They call it getting ‘lost’. Because ‘Lost‘ Sphear. Get it? Lost. No? Okay.
Good thing Kanata recently discovered that he has the abilities to restore lost places. He uses the memories of things by embracing the warmth of the feelings the people have about something lost. After returning their village back to normal, Kanata and his friends (soon joined by ‘cool, mysterious’ kid Van) venture out to fix the whole world.
Memories is the central theme here, and collecting them is how you get ahead into the story. Memories are collected by talking to people and letting them warm up to you until they share the warmest recollection of what they have on a lost subject. Sometimes you collect them by defeating monsters and finding sparkling spots all over the map which respawns every few minutes. AAaand, this is when the heartwarming mechanic lost its charm.
I liked talking to people for specific lost objects but finding memories anywhere else lost its very essence itself. Memories are supposed to be special. Extracting them from people are the best thing since I got to see the beauty of things in their perspectives. Getting memories from killing monsters, well, let’s say they’re just there to expand the hours of playtime. Hehe. Paths are usually covered in white fog, forcing my party to detour to find a memory for this lost path. Right when I so wanted to finish an interesting quest. You can only put up with too many blocks until you get frustrated, you know.
I know the developers are aiming to capture the spirit of old school JRPGs, but in this game, there’s just too much of the old.
Lost Sphear has too much dialogue between the characters. See the camera pan to the left to reveal a, let’s say, a rock. Oh, okay, there’s a rock. Then a lively stereotype turns to the group and yells, “Oh look, a rock!”. There’s just too much reading in this game, it defeats the purpose of the charming visuals. Sometimes it’s better to show, don’t tell, NOT show then tell. Otherwise, I’d rather just be playing one of those visual novel games.
Still, Lost Sphear is a visual novelty in of itself (read: gorgeous).
There’s no denying the fact that developer Tokyo RPG Factory has made an eye-catching role-playing game. However, there are also elements to the game’s user experience that actually serves no purpose at all. Like the overworld map. Why is it there?

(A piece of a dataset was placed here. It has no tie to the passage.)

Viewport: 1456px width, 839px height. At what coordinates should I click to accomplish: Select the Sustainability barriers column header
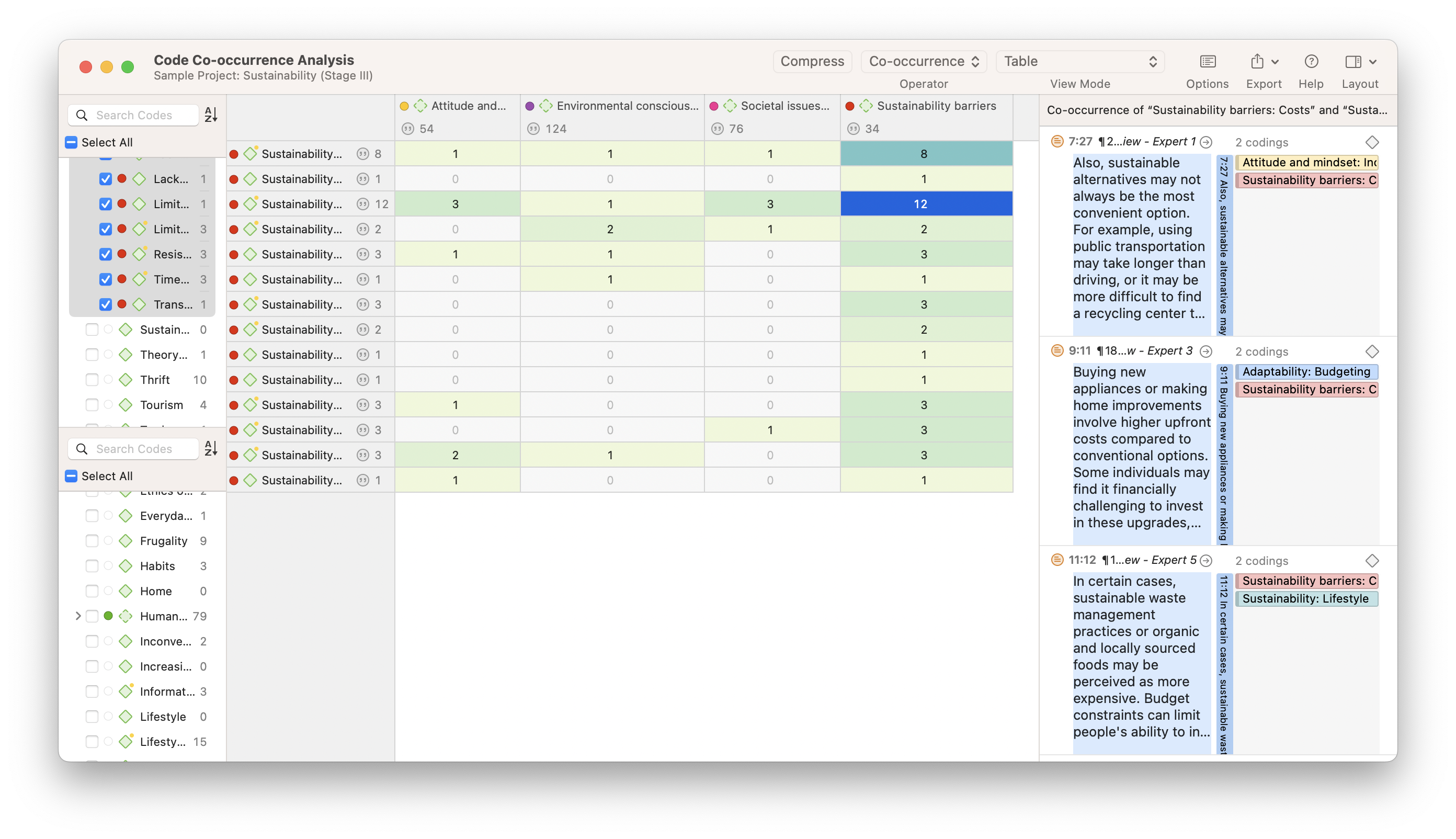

There are blips and pixels of different colors, but they don’t have any labels.
There were a couple of times that I got lost but good thing the R button lets you have a chat with your party and pressing it a couple of times makes them tell you where to go. But their words aren’t enough.
It would actually be better if the makers opted to guide the players where to go, especially in the first few hours. ‘Go west from X’ is a little hard to follow, especially if one doesn’t know where west is.
Don’t get me wrong, the gameplay is incredibly fun. It’s actually the only reason that made me want to play more.
Lost Sphear utilizes Active Time Battles or ATBs. It’s a gameplay mechanic first seen in Final Fantasy 4, where heroes and enemies wait for a time until they’re able to make their move. It’s an upgraded version of the turn-based attacks. Not only that, the attacks in Lost Sphear have different areas of effect. Moving Kanata and the team around helps attacking more than one monster at a time.
Yes, characters can run around freely when in battle, but only when it’s their turn to make a move.
After a while, I unlocked mechas called Vulcosuits. They’re integral pieces to the story, and they also come with their own sets of skills. For example, Kanata’s mecha has Co-op, which lets him and another vulcosuit user slash an area to deal damage. Vulcosuits have their own Vulco Points. Using skills in battle consumes VP, preventing any player from spamming vulco attacks. You can equip the Vulcosuits anytime you want, but only if you have enough VP.
Even with the additions of mechas and the theme revolving around memories, Lost Sphear failed to make its mark on me. Lately, nostalgia’s all around the entertainment industry, but abusing it leads to boringness.
Lost Sphear just has that been-there-done-that vibe floating around itself. I forced myself to love your world, but I just couldn’t.